Another piece of good news is that transfer scams are already reducing, although pockets of resistance can still be found. Transfer scams are less rewarding for scammers now, because they are under more scrutiny and it’s likely to be a hassle for them. However, other financial scams against individuals and schemes continue to grow and flourish, because there is still easy money to be made. 

Government prefers hard evidence of scamming and it is notoriously difficult to assess. Collecting data is an extra cost and successful scams can take years to uncover. Reporting mechanisms are not really fit for purpose, both undercounting and duplicating. Without a single source of truth, we are all guessing, and while PSIG has made some good assumptions over the years, my preference is to get on with protecting because it’s the right thing to do.  
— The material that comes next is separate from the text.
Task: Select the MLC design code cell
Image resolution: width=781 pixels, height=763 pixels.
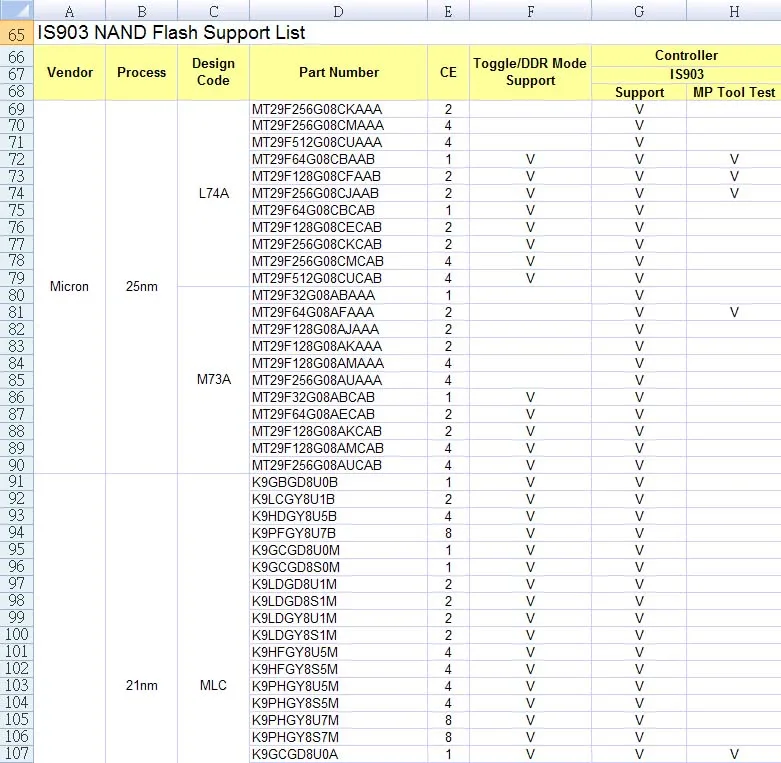Action: [213, 686]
According to Experian, UK losses to fraud and scams generally are estimated to be a mind boggling £193bn a year (of which pension fraud is thought to be close to £6bn). That is £6,000 a second. In 2011, the National Fraud Authority found that fraud and scams had reached c£38bn a year, most of it against the public sector. Now the tables have turned and the vast majority (£145bn) of fraud and scams are against the private sector and individuals. The public sector rate remains fairly unchanged. £193bn a year is around the same amount government is expected to borrow to subsidise current runaway energy costs and similar to the extra public spending on the COVID pandemic in 2020/21.

 According to Which?, the cost to the wellbeing of those who are scammed is £9.3bn a year. Those figures are frightening. The cost of fraud and scams is so significant it’s like the economy a small country being taken out of our hands every year. We must pay attention and government, regulators, police and courts must act in lockstep.